Of course, not all teenage daughters fall into such stark social archetypes; different cultures which can be easily interpreted, used to understand and control them. Your daughter may be remarkable only be her sheer ability to appear so well rounded, being neither popular, nor a pariah. Her clothes will likely be clean, practical without being needlessly expensive. The posters on her wall the gambit from both Katy Perry to Slipknot. You can’t easily assume anything about an already independent child, who still integrates well into society with mainstream manners and dress, this is what makes children like this such a nightmare to predict and ultimately a joy to parent. A girl like this, will have sex based on when she feels the time is right, and will have very little to do with what her friends, you or even her potential lover thinks of the decision. For such a headstrong child who must ultimately have the illusion of choosing her own path, you can go a long way in offering her information to peruse and review at her own time, and trying to talk with her when you sense it’s appropriate. A sure way to be cut out of her loop of information forever is to forbid her to do anything, rather it is best just to be a living pamphlet of positive choices that she may consult at times of her own choosing.

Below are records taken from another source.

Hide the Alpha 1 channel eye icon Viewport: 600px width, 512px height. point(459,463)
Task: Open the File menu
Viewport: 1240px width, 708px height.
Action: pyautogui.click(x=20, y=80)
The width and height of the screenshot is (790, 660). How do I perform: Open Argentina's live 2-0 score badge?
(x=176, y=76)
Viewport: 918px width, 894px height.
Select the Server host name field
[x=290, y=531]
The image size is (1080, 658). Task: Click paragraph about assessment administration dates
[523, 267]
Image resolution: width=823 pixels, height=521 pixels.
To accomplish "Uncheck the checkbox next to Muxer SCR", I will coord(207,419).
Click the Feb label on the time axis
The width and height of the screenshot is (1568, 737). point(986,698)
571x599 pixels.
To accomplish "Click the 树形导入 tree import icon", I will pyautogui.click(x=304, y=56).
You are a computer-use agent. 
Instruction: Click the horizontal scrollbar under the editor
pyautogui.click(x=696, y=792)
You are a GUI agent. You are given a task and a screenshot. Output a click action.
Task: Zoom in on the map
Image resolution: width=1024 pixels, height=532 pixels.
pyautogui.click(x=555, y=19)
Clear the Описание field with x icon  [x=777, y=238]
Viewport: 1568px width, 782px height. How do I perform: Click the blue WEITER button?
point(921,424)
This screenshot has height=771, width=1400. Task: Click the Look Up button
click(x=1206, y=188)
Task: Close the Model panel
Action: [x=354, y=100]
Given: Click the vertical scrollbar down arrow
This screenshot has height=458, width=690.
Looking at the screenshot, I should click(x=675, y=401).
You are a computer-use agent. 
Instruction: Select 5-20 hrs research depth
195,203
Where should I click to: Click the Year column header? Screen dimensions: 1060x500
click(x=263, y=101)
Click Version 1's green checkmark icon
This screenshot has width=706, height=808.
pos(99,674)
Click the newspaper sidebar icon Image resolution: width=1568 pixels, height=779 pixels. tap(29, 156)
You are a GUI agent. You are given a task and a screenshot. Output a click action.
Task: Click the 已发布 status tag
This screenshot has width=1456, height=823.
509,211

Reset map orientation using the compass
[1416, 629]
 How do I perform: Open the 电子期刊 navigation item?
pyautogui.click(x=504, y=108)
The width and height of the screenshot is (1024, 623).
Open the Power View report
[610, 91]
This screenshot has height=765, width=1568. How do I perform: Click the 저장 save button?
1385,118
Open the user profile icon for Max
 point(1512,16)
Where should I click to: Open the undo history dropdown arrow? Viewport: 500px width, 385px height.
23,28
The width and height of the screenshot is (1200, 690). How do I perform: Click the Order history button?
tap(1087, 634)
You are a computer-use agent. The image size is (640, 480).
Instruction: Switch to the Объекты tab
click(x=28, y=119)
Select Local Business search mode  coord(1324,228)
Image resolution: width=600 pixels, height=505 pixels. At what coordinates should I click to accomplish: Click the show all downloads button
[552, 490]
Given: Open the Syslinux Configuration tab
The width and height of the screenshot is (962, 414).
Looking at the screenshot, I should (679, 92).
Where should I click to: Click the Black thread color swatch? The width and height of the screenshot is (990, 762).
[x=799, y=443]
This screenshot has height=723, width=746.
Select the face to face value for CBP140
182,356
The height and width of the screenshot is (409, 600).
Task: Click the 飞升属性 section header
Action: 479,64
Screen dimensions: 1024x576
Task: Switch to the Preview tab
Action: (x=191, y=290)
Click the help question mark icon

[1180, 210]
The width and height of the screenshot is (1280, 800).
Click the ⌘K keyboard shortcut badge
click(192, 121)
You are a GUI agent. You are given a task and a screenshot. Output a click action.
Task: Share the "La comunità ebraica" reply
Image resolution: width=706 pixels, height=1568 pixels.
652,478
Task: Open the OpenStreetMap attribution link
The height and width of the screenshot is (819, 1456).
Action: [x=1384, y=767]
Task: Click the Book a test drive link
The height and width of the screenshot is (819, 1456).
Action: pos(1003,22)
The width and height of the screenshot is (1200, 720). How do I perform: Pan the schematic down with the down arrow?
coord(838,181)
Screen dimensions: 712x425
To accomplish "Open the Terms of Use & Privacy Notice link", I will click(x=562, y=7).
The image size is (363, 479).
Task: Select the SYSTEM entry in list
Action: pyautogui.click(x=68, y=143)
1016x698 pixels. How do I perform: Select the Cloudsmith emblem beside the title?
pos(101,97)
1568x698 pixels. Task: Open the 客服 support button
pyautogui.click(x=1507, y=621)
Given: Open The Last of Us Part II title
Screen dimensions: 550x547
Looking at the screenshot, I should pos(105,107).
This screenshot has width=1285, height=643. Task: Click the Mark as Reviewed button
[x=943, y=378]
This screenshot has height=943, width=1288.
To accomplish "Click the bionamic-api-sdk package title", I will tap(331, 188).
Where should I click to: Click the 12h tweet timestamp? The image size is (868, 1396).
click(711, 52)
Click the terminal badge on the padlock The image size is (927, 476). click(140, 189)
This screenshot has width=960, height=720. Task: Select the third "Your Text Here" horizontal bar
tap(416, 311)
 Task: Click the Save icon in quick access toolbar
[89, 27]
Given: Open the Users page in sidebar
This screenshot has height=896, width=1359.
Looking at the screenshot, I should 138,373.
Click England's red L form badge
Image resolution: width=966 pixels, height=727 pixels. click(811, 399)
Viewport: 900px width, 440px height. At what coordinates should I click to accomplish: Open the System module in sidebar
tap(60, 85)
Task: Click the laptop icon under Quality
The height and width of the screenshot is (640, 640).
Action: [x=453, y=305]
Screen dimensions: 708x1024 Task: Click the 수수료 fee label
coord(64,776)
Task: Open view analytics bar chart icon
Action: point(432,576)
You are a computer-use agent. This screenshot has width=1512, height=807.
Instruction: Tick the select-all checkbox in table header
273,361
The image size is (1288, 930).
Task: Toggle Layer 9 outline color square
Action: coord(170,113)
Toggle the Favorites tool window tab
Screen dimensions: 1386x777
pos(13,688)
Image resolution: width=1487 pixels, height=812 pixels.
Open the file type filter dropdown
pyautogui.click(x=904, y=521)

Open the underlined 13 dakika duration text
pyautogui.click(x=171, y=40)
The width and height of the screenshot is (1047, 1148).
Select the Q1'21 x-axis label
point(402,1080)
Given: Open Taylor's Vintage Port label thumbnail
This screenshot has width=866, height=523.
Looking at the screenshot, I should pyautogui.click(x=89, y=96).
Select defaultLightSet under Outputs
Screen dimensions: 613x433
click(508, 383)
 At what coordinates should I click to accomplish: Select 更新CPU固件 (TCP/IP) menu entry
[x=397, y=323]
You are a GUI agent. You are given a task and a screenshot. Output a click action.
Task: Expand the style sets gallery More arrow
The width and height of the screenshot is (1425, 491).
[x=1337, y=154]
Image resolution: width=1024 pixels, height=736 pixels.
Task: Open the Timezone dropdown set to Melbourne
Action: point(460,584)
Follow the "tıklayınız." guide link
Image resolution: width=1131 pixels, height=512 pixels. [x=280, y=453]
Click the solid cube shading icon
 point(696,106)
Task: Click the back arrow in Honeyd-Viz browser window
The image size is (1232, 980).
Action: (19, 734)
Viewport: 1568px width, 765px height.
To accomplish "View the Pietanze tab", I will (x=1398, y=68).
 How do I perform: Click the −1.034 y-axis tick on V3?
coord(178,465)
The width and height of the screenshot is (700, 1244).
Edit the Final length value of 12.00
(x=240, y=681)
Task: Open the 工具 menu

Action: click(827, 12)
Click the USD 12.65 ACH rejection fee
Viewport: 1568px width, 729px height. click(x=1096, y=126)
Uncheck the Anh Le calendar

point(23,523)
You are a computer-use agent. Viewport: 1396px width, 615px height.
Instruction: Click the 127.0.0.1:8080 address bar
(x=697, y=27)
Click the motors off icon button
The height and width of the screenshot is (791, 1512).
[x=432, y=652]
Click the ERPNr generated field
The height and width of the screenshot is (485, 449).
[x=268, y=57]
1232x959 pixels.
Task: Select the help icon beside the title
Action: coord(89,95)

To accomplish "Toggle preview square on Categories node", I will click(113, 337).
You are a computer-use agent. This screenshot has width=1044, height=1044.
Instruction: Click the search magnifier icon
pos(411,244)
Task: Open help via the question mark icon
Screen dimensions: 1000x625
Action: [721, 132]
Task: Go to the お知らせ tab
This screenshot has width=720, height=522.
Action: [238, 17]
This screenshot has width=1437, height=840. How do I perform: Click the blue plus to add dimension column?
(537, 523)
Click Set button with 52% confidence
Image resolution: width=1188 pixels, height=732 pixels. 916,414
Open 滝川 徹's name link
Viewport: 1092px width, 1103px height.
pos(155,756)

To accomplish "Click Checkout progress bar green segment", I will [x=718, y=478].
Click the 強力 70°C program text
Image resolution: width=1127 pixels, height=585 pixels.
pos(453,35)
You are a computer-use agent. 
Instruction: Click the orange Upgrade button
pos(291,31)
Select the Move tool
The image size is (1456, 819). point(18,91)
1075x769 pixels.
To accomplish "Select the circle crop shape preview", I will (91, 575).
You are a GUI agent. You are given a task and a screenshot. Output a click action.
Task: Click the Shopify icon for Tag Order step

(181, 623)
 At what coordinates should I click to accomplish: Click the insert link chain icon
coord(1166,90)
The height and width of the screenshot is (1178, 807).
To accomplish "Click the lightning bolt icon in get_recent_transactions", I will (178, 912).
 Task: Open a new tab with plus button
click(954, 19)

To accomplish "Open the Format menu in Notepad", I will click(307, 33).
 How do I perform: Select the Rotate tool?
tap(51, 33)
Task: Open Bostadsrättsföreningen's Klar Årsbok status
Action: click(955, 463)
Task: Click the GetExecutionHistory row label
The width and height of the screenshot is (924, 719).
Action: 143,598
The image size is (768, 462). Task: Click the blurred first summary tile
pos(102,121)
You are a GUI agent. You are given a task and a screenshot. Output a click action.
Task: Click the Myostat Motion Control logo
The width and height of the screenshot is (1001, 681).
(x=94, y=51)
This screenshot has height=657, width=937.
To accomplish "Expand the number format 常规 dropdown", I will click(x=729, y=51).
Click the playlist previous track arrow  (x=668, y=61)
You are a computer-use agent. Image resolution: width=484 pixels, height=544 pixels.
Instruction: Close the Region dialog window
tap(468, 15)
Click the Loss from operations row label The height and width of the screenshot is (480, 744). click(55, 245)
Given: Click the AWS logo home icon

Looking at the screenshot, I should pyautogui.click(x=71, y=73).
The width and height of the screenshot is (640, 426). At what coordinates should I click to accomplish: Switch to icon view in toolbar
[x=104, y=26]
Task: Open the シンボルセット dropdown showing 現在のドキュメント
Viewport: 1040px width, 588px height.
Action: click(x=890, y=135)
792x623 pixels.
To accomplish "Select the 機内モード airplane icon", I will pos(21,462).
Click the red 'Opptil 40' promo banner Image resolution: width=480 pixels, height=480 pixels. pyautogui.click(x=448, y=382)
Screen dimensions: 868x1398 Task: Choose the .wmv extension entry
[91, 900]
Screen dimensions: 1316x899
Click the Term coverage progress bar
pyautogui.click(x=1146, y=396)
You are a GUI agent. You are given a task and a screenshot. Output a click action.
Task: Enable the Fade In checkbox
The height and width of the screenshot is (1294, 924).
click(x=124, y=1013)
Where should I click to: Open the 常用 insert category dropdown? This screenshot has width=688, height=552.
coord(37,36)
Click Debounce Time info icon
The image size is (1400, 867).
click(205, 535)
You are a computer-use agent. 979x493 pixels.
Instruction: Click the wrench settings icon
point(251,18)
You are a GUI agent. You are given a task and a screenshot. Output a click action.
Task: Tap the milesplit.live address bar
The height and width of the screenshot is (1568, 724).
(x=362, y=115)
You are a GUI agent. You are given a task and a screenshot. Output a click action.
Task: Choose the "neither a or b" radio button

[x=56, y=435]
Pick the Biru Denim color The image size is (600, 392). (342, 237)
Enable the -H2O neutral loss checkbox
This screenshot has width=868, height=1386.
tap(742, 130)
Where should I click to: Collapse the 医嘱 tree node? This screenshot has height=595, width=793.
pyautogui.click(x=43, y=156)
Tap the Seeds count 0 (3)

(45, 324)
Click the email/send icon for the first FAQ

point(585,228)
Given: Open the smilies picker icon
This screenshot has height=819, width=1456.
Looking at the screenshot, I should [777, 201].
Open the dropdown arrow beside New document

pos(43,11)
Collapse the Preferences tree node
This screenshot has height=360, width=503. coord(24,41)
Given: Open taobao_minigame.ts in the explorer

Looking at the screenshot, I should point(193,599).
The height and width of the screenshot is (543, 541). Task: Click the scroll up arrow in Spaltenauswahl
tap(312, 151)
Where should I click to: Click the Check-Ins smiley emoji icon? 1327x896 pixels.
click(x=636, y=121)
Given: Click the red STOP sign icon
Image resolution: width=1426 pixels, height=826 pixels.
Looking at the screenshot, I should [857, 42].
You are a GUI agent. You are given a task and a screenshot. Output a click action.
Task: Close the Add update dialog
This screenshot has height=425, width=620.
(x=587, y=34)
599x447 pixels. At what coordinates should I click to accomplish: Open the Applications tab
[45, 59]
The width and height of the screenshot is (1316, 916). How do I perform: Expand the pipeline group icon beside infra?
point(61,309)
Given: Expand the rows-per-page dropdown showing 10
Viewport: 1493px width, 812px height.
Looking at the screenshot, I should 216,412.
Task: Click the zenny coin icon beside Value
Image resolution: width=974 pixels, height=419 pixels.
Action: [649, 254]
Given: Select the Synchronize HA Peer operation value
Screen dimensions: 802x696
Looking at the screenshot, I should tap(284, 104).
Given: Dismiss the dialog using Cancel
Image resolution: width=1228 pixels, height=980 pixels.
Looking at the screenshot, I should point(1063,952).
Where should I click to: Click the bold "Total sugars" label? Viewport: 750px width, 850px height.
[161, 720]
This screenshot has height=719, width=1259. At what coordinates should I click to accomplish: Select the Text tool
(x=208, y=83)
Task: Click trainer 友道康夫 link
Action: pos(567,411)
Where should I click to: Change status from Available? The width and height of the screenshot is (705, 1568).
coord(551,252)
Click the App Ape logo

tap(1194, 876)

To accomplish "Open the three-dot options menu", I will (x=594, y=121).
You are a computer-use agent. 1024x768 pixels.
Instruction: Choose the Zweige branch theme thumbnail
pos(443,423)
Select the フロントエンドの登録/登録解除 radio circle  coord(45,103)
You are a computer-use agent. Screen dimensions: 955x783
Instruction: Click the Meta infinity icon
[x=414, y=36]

Now granted, while there are hundreds of flavors of pop culture your daughter may find herself emulating as expressed through her choice of clothes, music and fashion. However, by using the aforementioned examples you can probably assume what your daughter is feeling by how she dresses regardless of her personal tastes, which at the very least will allow a dialogue with her where you can make sure that she is not dressing a certain in order to attract the wrong type of element, especially when it comes to dating and relationships. Despite the fact that you may (however correctly) assume that the world thinks only one thing when they see a questionably dressed teenage girl, the motivations of the young lady who dares to draw attention to herself might be asking for your attention as a parent first and foremost.